Give me the motorcycle with someone else driving any day,
though. It’s much easier to sit back and ride than it is to make the decisions:
Does that car see me? Is it going to pull out? Why is that scooter headed
directly toward me? Oh, gosh, a huge rock pile in my lane while a rickshaw, a
scooter, a car and a bus are all passing me at the same time. Can I risk moving
over 18 inches and trust that they will shift, too, even if them shifting is
going to be in the path of that oncoming tour bus?
So while the bike ride wasn’t what I would classify as
relaxing, it was a good way to get around for about 3-4 hours and see some
stuff. I think the Moon Rock place was 13 kilometers from the city, and we were
staying a bit on the other side of it, so we got in a workout. By the time we
got to Moon Rock, though, we were done and ready to turn around. We didn’t even
pay to go into that park. We went in and I snapped a photo and we just kind of
looked at each other said decided that was enough for the day.

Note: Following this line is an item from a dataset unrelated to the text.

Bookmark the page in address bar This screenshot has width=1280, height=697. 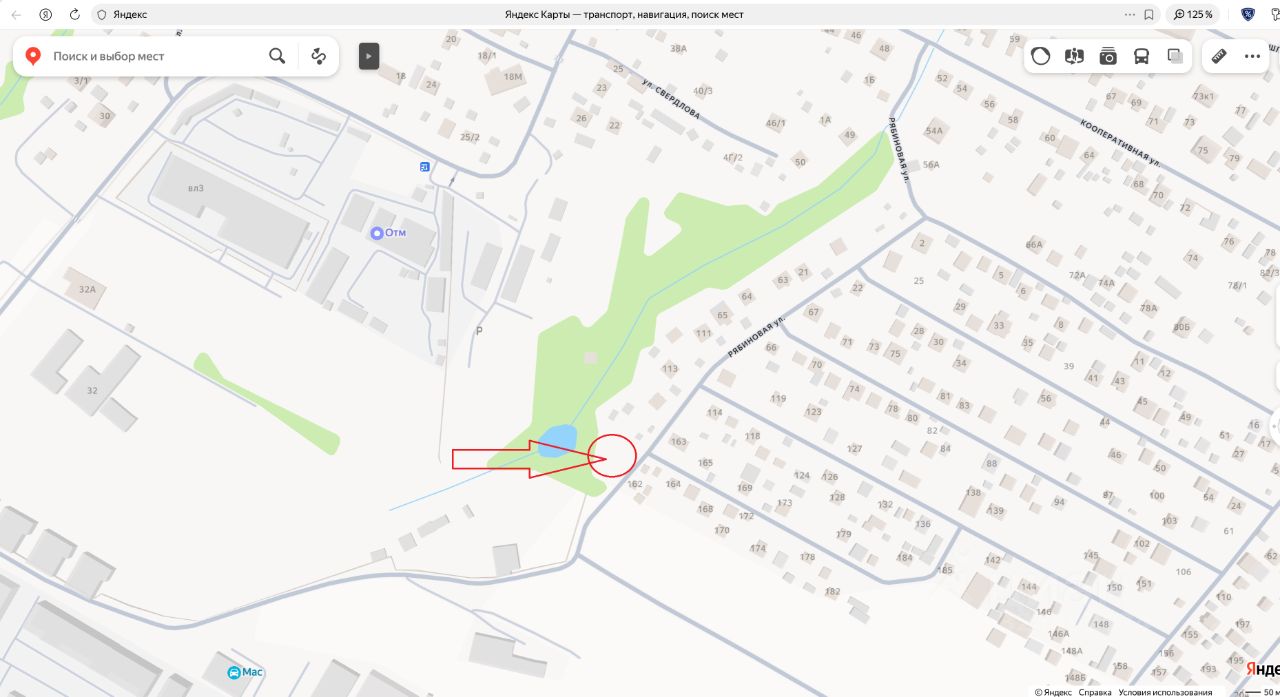point(1149,15)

Heading back into town wasn’t near as hard for some reason,
but it was still harrowing to maneuver through the city. We broke up the ride
home with dinner, though.
Yangshuo and Guilin
are known for rice noodles, or some variation thereof. When we landed in Guilin,, we were hungry
and asked the driver to stop and let us grab something to eat, and he took us
to this place where we both got a dish of rice noodles. It was quite good, so
before we left for Yangshuo, we asked him to let us grab another bite before
taking us to the bus station. Rice noodles again. Very good, and quite a
bargain at about .50 a bowl.
But when we left on Sunday morning for the bamboo rafting
and asked our different driver to stop and let us grab some breakfast and he
took us to another place where we got rice noodles, we felt that was enough and
on the way back from the bike ride we got something different. (Beef, fried rice
and some kind of green thing I’ve had before that’s really good but I don’t
know what it is.)
And on the way to the airport, we were transferring from the
taxi to the bus and decided to grab a bite, we wound up in front of a rice
noodle place. Ate five meals while on vacation, and four of them were
identical. Those four meals totaled about $3.50, though, so there’s that.
And they were good.
Next weekend is Hanoi.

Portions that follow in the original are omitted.